───── Document passage

Die Trying by Lee Child: A review
My rating: 4 of 5 stars
Die Trying is the second in Lee Child's blood-spattered thriller series featuring his superman Jack Reacher. In this entry in the series a lot of the bloodletting is done by the bad guys rather than by Reacher. And they are very bad guys indeed.
Reacher becomes involved in this adventure while innocently walking down a street in Chicago. He encounters a young woman coming out of a dry cleaner's shop with several outfits in one of her arms and an aluminum crutch in the other arm. She is struggling to manage the door, the crutch, and the clothes and drops the crutch. Reacher stops to help and as he returns her crutch to her, the two find themselves confronted by two armed men. By the curb is a car with a third man as driver. They are forced into the car by the men, the victims of a broad daylight kidnapping.
The two are then transferred into a paneled van and a long trip across country begins. Since the van is closed, they have no idea which way they are headed or why. Why have they been kidnapped?

──────────

→ Brief A:
Answer these questions about the review:
(i) Which entry in the Jack Reacher series is Die Trying?
(ii) In what city is Reacher walking when he becomes involved in the adventure?
(iii) Into what vehicle are the two kidnapping victims transferred?
→ Brief B: Reproduce the part of the review starting at "Die Trying by" and ending at "bad guys indeed.".
Nothing here depends on the listing.

───── Provided material

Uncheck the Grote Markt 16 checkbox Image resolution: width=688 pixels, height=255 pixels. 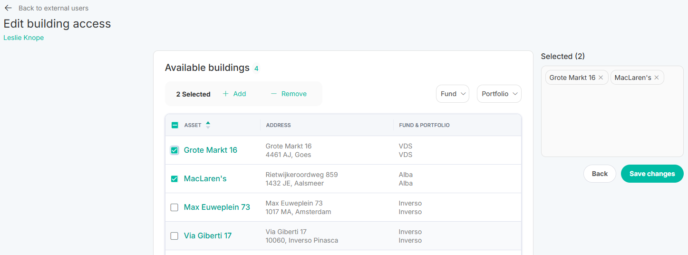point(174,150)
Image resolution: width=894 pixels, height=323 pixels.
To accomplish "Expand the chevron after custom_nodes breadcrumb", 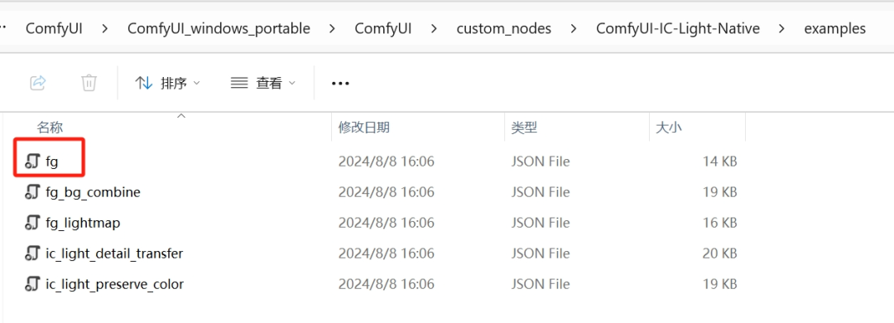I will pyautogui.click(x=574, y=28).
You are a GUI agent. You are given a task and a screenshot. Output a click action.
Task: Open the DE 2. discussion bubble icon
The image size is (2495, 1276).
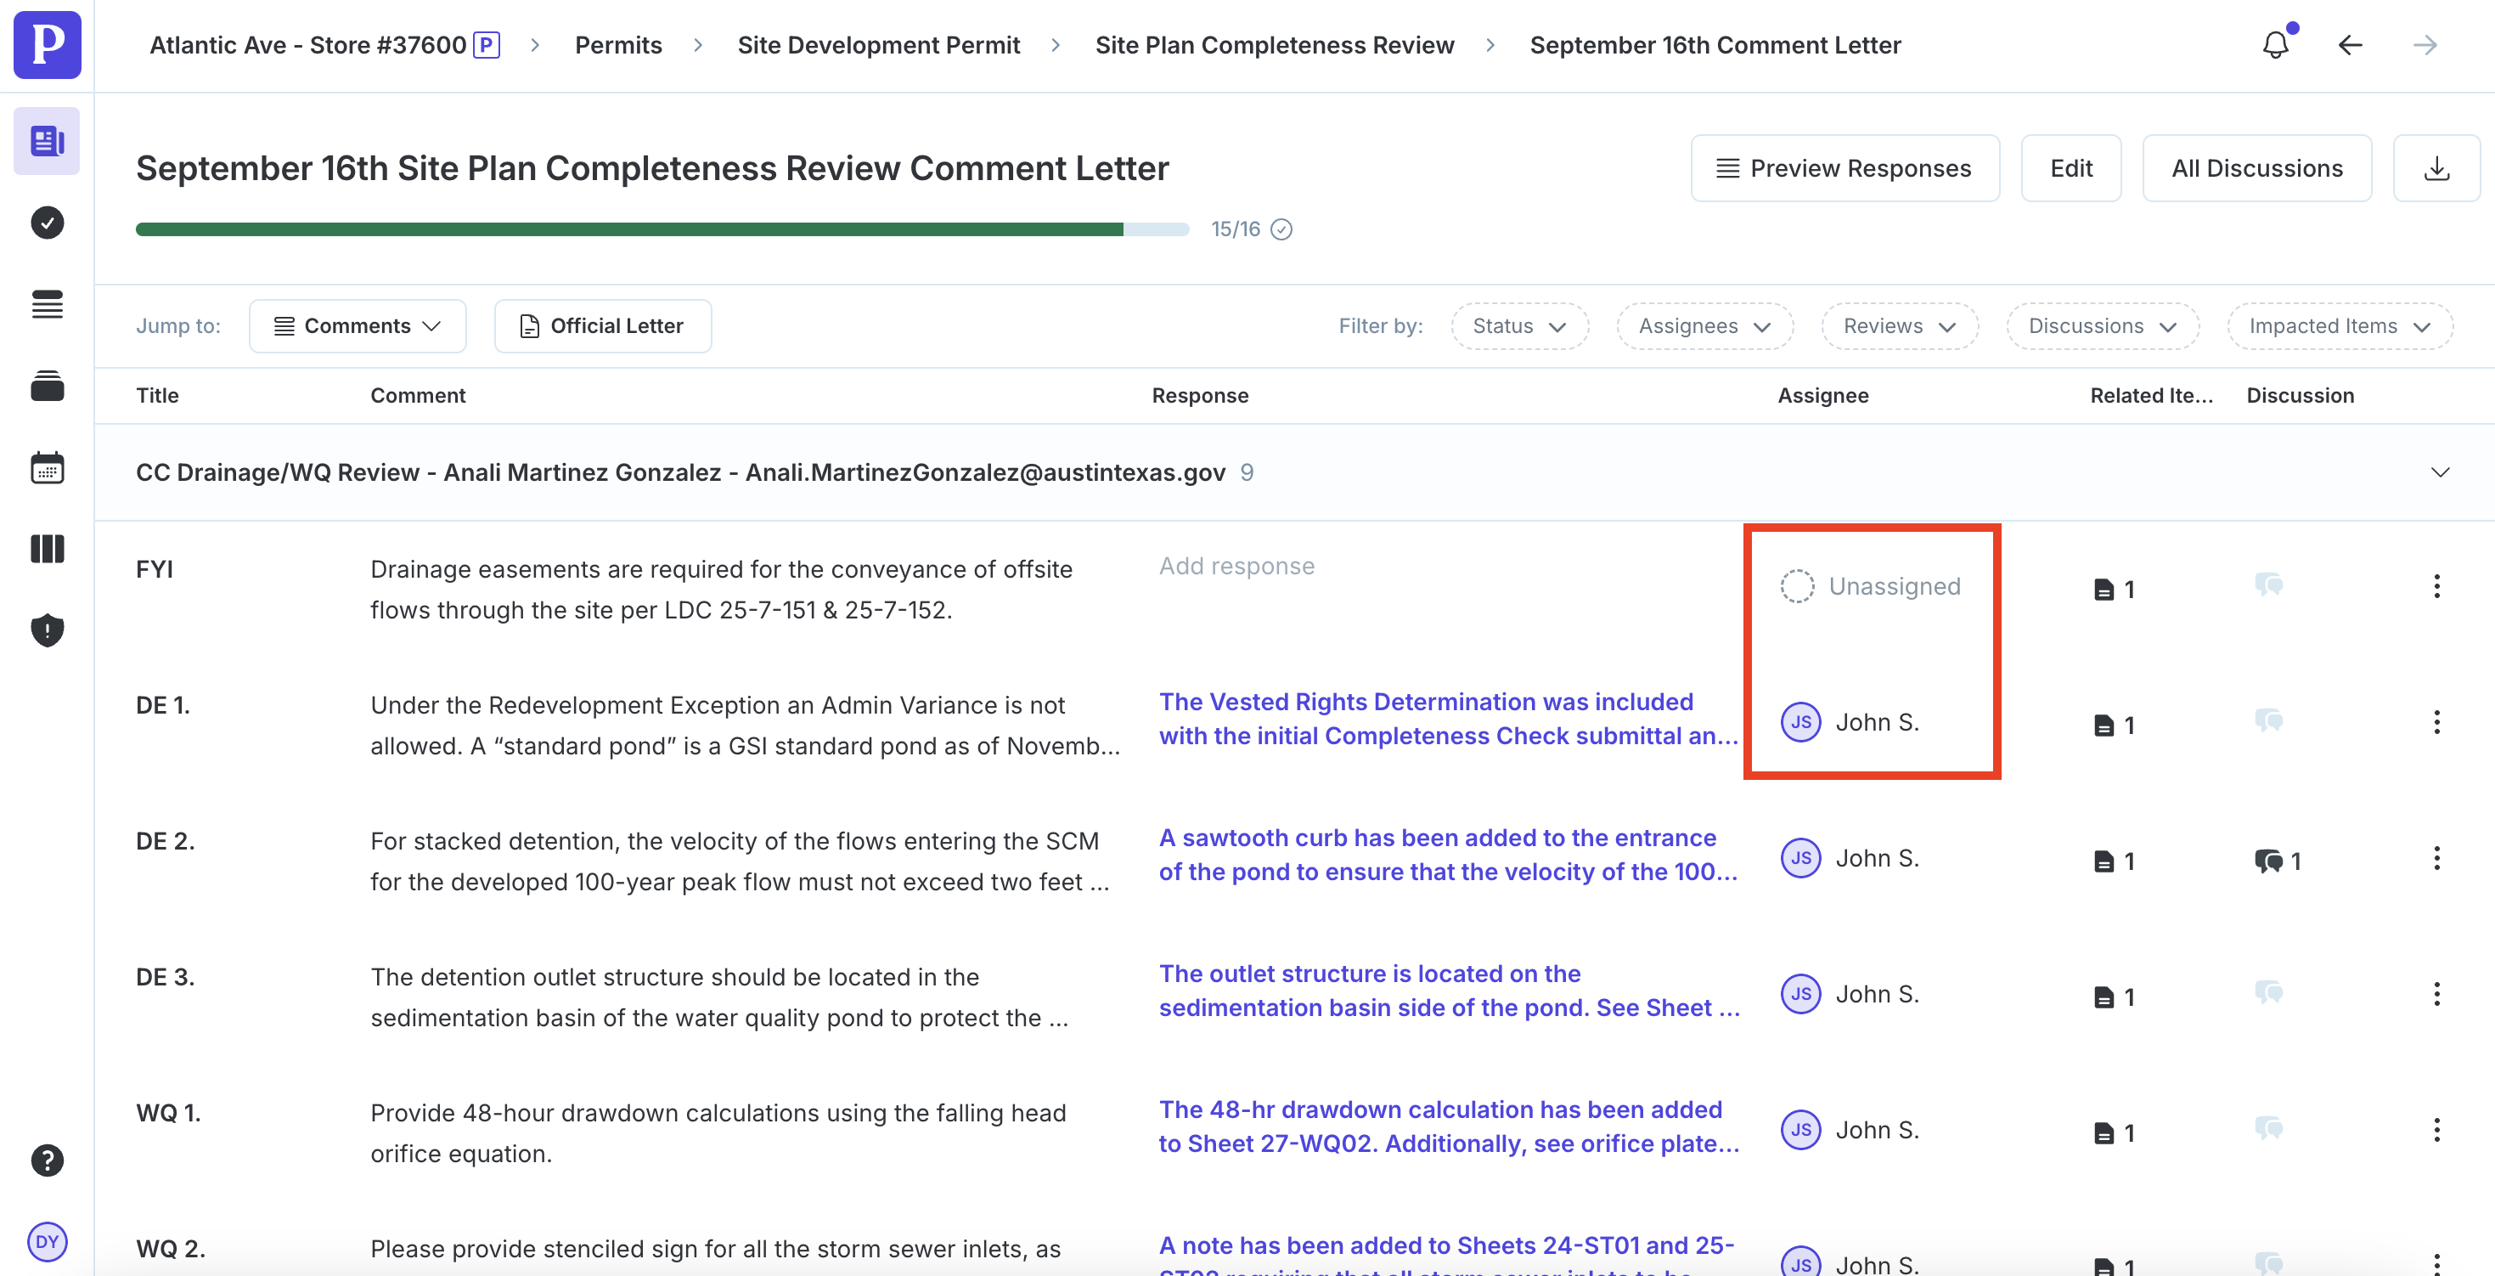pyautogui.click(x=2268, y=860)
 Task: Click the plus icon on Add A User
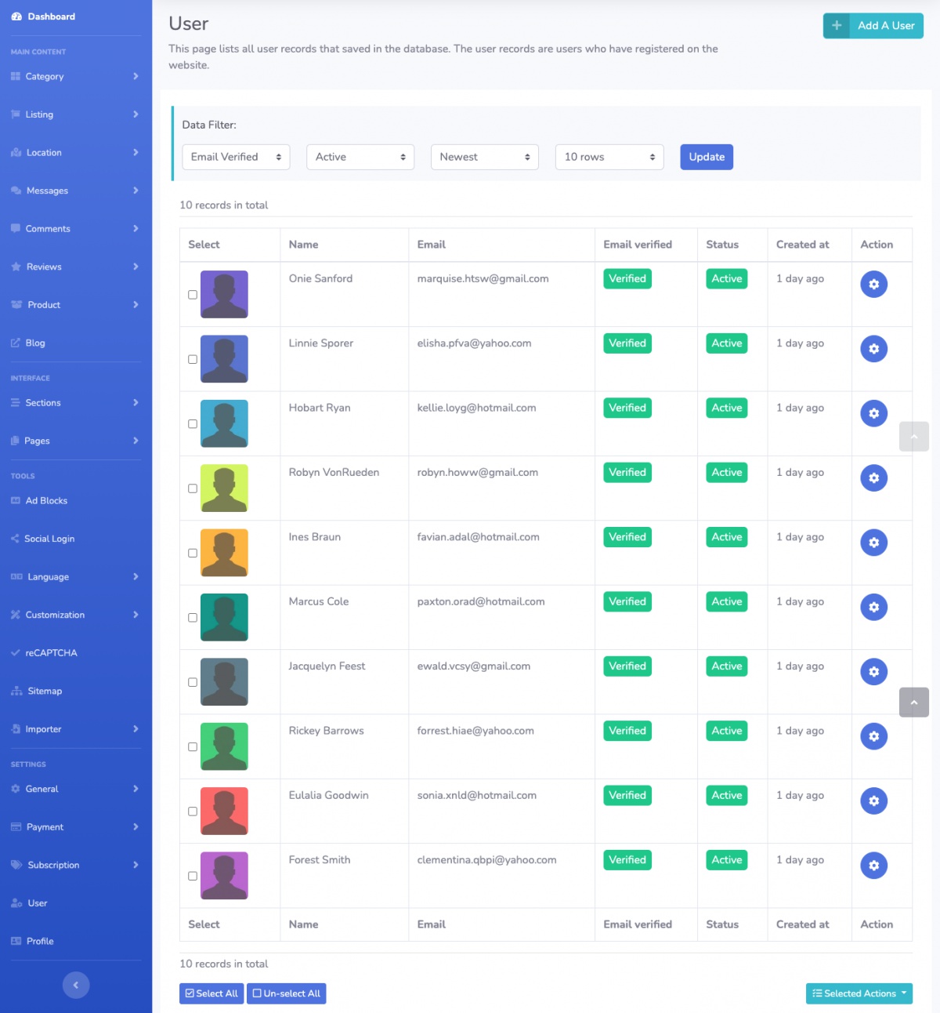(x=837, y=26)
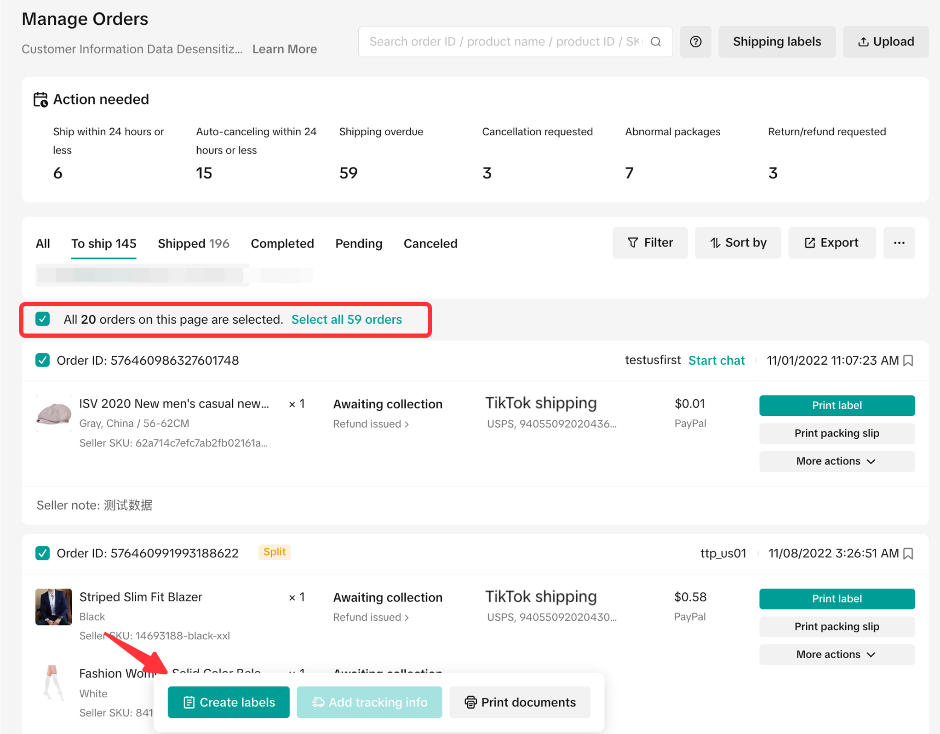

──────────

→ Full output A:
(i) The second.
(ii) Chicago.
(iii) A paneled van.

→ Full output B:
Die Trying by Lee Child: A review
My rating: 4 of 5 stars
Die Trying is the second in Lee Child's blood-spattered thriller series featuring his superman Jack Reacher. In this entry in the series a lot of the bloodletting is done by the bad guys rather than by Reacher. And they are very bad guys indeed.